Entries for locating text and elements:
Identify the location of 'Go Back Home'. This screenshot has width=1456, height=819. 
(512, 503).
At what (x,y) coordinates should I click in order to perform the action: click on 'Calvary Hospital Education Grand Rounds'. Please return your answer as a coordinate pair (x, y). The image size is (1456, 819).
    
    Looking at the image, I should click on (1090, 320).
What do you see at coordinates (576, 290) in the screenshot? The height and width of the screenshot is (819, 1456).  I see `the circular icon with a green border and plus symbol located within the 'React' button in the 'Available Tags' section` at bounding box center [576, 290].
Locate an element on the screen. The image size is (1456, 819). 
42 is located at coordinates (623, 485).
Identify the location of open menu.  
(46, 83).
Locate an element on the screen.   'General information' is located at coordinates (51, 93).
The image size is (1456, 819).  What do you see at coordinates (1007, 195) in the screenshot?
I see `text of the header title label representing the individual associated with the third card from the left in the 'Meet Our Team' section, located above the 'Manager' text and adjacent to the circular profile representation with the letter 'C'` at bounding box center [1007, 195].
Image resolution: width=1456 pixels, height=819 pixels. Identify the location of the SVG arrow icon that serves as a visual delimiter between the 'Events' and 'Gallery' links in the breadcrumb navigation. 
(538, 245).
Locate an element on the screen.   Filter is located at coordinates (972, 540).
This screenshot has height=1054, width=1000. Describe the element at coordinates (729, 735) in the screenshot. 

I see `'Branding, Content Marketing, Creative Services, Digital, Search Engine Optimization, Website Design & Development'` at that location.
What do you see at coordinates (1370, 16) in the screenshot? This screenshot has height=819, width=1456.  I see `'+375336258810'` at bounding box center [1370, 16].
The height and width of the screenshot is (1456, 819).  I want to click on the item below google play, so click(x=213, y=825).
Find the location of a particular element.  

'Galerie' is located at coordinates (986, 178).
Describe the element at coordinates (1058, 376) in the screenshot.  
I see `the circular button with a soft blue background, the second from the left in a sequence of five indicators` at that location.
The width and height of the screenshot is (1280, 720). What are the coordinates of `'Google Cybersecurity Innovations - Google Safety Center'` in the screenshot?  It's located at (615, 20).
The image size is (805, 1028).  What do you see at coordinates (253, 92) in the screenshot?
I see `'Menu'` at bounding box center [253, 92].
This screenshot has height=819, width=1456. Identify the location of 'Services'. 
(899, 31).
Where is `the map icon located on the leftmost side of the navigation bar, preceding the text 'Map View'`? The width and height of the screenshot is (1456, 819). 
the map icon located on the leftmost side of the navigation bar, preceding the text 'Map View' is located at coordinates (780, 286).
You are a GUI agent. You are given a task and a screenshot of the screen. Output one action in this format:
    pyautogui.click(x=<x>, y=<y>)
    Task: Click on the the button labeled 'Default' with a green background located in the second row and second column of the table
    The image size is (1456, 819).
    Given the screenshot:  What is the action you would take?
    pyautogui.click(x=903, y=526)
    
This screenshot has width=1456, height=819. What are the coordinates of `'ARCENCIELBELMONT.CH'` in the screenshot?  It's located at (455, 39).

**Short task**:
Repeat the records verbatim, starting at the line containing "coordinates (972, 540)." and ending at the line containing "pyautogui.click(x=903, y=526)", including both of those lines.

**Completed task**:
Locate an element on the screen.   Filter is located at coordinates (972, 540).
This screenshot has height=1054, width=1000. Describe the element at coordinates (729, 735) in the screenshot. 

I see `'Branding, Content Marketing, Creative Services, Digital, Search Engine Optimization, Website Design & Development'` at that location.
What do you see at coordinates (1370, 16) in the screenshot? This screenshot has height=819, width=1456.  I see `'+375336258810'` at bounding box center [1370, 16].
The height and width of the screenshot is (1456, 819).  I want to click on the item below google play, so click(x=213, y=825).
Find the location of a particular element.  

'Galerie' is located at coordinates (986, 178).
Describe the element at coordinates (1058, 376) in the screenshot.  
I see `the circular button with a soft blue background, the second from the left in a sequence of five indicators` at that location.
The width and height of the screenshot is (1280, 720). What are the coordinates of `'Google Cybersecurity Innovations - Google Safety Center'` in the screenshot?  It's located at (615, 20).
The image size is (805, 1028).  What do you see at coordinates (253, 92) in the screenshot?
I see `'Menu'` at bounding box center [253, 92].
This screenshot has height=819, width=1456. Identify the location of 'Services'. 
(899, 31).
Where is `the map icon located on the leftmost side of the navigation bar, preceding the text 'Map View'`? The width and height of the screenshot is (1456, 819). 
the map icon located on the leftmost side of the navigation bar, preceding the text 'Map View' is located at coordinates (780, 286).
You are a GUI agent. You are given a task and a screenshot of the screen. Output one action in this format:
    pyautogui.click(x=<x>, y=<y>)
    Task: Click on the the button labeled 'Default' with a green background located in the second row and second column of the table
    The image size is (1456, 819).
    Given the screenshot:  What is the action you would take?
    pyautogui.click(x=903, y=526)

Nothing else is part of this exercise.